共同発表:科学論文の図表を読み解き、有効に利活用するAIワークフローDIVEを開発~水素貯蔵材料等の研究を加速~ - jst.go.jp
AIワークフローDIVEの開発により、水素貯蔵材料の研究が大幅に加速されることが可能になりました。このマルチエージェントAIワークフローは、科学論文に含まれる図表から実験データを読み取り、体系的に構造化する機能を持っています。具体的には、4,000報を超える文献から30,000件以上のデータを抽出し、DigHyd(Digital Hydrogen Platform)というAIエージェント基盤を構築しました(www.dighyd.org)。
DIVEを利用することで、研究者は短時間で新しい水素貯蔵材料の候補を提案できる逆設計のプロセスを確立しました。
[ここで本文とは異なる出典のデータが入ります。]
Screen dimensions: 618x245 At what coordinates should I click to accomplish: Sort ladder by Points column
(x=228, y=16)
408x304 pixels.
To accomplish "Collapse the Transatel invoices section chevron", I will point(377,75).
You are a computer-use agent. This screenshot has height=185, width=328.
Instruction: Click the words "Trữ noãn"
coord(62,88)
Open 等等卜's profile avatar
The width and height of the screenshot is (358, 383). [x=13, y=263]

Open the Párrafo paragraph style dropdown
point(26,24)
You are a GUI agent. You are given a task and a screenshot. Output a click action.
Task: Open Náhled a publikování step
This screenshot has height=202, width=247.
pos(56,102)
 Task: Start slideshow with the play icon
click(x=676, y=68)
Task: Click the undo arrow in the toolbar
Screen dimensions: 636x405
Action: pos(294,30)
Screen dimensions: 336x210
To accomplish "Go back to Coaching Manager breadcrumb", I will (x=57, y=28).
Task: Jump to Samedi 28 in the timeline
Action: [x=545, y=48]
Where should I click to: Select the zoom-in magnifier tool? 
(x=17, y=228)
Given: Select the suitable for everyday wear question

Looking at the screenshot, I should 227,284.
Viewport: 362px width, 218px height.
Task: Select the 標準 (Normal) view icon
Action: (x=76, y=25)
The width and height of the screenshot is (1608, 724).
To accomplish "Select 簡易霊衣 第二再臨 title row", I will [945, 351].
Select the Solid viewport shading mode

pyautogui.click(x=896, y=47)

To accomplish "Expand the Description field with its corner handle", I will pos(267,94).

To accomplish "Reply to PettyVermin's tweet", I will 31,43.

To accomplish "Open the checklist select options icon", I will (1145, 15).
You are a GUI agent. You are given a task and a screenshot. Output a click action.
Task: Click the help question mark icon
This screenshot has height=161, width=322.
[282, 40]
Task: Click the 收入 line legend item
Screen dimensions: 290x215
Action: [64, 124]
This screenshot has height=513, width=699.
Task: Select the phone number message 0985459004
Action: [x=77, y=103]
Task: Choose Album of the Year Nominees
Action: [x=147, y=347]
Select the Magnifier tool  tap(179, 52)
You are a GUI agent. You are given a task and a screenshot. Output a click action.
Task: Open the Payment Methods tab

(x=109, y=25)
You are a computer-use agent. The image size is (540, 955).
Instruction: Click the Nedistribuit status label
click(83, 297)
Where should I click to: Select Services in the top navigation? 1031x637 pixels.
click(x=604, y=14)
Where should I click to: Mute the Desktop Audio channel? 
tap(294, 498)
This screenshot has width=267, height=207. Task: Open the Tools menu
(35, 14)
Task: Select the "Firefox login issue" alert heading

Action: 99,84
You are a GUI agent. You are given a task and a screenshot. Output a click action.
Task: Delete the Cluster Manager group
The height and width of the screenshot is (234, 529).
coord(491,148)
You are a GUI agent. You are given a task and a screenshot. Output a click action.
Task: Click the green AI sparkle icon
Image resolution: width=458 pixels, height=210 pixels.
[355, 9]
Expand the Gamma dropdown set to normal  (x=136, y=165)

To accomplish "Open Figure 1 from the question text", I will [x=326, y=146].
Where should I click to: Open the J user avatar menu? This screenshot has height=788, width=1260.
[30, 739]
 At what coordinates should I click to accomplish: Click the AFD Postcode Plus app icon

このプロセスでは、わずか約2分で新しい材料を探索できるため、迅速な研究開発が可能となります。
近年、データ駆動型AIは材料探索において注目されていますが、従来は論文中の図表に託されたデータを効果的に活用することが難しい課題がありました。しかし、DIVEにより、図表に閉じ込められていた科学データを容易に操作できるようになり、AI駆動型の材料探索が加速することが期待されています。
この研究成果は2026年2月3日に学術誌「Chemical Science」に掲載されました。また、本研究は科学技術振興機構(JST)の支援を受けて実施されています。